Aim of the exercise -
Put the lines from the start of the source data up to and including the line containing "pos(646,46)" into a numbered list, omitting any blank lines.

Source data:
————————

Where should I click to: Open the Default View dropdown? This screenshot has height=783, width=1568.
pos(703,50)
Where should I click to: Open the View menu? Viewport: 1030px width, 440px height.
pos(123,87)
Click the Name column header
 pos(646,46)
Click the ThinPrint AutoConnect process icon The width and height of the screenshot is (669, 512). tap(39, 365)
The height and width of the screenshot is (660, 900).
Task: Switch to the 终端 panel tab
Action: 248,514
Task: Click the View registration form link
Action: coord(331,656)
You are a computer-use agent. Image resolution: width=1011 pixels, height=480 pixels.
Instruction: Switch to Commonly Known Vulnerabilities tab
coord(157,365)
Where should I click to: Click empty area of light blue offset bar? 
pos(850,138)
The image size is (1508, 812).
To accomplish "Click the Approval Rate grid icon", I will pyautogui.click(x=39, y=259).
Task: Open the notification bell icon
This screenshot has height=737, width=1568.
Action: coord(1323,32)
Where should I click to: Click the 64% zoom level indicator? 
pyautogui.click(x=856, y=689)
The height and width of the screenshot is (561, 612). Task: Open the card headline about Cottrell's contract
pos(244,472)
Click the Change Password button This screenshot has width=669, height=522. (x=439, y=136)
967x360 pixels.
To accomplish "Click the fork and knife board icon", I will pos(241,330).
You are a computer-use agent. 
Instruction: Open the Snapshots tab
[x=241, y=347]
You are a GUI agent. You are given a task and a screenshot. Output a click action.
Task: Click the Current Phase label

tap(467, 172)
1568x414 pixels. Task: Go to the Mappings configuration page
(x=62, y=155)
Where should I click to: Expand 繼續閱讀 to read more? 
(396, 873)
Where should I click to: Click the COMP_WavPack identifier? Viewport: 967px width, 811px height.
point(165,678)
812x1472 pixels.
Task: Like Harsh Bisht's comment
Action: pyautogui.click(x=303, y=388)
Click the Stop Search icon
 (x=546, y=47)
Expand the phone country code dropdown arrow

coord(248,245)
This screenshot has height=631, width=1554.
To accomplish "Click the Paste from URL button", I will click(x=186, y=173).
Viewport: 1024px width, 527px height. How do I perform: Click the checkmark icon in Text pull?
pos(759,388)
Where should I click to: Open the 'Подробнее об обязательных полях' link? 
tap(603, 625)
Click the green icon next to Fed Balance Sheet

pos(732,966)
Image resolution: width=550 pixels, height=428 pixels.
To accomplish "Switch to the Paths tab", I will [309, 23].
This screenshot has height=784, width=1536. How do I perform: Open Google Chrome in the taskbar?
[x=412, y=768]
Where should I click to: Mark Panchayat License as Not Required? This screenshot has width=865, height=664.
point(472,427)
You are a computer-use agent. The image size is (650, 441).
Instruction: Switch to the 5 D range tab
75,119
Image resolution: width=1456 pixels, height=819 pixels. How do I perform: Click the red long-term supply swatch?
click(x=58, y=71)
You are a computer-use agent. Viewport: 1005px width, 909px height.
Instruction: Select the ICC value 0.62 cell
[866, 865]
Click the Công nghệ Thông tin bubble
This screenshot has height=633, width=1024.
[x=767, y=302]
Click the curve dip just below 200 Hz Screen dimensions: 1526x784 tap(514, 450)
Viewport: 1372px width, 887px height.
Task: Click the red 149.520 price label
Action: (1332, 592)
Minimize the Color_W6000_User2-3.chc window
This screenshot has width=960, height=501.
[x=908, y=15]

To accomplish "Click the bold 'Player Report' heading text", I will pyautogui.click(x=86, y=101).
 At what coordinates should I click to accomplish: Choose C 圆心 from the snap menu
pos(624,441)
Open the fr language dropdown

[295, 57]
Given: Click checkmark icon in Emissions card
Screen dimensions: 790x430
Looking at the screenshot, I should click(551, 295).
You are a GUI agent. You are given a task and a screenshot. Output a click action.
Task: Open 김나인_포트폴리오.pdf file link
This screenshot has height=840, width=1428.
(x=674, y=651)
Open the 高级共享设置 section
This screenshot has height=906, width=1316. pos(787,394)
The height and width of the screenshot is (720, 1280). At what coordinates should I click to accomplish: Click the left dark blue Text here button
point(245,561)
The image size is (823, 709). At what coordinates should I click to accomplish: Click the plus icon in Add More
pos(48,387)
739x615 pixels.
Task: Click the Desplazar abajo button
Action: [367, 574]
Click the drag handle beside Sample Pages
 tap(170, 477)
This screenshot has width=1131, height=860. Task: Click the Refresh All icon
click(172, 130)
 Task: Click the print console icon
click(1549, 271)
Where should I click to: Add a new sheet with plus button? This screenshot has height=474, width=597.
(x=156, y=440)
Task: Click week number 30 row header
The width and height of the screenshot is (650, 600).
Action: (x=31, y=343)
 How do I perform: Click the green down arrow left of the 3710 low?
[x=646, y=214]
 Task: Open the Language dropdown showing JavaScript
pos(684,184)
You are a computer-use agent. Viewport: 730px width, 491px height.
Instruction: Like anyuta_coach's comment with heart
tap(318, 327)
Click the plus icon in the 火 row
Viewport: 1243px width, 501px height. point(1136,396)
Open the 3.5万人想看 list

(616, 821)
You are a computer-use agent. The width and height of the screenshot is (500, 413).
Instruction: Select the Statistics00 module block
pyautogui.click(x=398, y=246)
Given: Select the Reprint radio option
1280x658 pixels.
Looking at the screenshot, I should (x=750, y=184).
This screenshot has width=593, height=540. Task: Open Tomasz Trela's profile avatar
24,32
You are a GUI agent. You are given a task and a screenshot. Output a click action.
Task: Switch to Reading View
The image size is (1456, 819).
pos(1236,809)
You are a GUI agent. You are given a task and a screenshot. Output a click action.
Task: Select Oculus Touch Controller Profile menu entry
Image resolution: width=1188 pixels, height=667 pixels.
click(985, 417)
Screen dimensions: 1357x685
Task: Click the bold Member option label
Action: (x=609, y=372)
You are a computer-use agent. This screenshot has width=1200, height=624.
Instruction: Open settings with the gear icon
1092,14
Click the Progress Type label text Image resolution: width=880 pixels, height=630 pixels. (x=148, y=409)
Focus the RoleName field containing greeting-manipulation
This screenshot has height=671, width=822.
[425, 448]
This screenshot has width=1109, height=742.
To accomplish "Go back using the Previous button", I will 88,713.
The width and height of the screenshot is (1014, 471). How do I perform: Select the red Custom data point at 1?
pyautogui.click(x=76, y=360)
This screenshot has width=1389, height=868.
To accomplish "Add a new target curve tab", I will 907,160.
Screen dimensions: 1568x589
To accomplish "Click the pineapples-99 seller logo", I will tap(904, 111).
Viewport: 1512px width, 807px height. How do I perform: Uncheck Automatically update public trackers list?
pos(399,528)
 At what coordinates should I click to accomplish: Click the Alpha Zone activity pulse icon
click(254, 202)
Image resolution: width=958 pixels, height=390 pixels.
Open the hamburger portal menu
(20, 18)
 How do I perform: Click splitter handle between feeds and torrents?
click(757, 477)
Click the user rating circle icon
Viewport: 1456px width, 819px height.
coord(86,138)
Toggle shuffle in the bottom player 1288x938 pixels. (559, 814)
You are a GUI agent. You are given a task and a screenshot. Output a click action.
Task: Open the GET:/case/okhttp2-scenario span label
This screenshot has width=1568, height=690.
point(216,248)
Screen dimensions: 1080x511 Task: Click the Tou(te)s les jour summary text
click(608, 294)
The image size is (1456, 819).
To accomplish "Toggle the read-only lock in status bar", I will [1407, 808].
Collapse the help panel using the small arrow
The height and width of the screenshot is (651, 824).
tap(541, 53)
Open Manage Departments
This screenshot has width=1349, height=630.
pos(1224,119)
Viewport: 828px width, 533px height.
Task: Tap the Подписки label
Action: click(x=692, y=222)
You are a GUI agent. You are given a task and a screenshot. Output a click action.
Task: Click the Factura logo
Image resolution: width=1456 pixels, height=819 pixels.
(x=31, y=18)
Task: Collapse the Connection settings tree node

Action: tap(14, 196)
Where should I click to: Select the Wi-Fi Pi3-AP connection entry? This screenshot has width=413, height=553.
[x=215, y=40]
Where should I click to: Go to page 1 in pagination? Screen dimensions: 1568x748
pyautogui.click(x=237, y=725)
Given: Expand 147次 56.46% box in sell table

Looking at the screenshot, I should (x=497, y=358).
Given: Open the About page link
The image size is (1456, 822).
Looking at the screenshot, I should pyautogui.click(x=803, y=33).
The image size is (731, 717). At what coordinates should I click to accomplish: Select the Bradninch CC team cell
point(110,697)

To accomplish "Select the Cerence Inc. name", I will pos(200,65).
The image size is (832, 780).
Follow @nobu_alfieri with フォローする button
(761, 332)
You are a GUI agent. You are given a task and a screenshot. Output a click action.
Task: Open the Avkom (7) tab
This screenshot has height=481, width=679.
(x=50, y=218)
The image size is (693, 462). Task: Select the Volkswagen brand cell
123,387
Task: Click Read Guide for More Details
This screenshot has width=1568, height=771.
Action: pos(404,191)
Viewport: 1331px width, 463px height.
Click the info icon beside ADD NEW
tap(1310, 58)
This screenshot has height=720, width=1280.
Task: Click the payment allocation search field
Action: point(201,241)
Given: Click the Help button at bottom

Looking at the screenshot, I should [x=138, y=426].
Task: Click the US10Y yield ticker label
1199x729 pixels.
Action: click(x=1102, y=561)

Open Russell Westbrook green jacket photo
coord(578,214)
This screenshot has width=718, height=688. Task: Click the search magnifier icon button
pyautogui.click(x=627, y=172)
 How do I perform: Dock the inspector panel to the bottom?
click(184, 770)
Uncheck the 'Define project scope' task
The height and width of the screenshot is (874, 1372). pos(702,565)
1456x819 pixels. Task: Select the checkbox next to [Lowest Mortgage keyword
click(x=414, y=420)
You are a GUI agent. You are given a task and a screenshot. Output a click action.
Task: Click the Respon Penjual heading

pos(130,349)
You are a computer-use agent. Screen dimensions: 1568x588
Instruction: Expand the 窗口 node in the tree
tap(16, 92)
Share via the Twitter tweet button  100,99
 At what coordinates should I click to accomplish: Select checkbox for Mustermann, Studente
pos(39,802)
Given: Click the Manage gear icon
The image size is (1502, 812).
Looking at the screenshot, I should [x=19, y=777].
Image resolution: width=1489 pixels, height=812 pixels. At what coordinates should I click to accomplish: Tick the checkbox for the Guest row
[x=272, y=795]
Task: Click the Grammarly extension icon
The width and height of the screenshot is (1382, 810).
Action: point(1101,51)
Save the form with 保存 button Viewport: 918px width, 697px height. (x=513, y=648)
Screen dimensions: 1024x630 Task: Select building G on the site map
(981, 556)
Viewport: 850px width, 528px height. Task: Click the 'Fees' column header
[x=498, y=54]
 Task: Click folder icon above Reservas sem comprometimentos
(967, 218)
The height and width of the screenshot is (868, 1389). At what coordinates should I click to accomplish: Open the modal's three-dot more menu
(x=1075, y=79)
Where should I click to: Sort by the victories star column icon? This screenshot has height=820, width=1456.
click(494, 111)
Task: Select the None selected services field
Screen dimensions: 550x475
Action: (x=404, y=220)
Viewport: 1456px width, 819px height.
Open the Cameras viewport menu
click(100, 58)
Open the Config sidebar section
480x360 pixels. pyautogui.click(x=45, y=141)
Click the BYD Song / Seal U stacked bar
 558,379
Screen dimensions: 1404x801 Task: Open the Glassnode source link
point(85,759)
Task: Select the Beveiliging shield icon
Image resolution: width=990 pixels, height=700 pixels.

————————

Result -
1. Where should I click to: Open the Default View dropdown? This screenshot has height=783, width=1568.
2. pos(703,50)
3. Where should I click to: Open the View menu? Viewport: 1030px width, 440px height.
4. pos(123,87)
5. Click the Name column header
6.  pos(646,46)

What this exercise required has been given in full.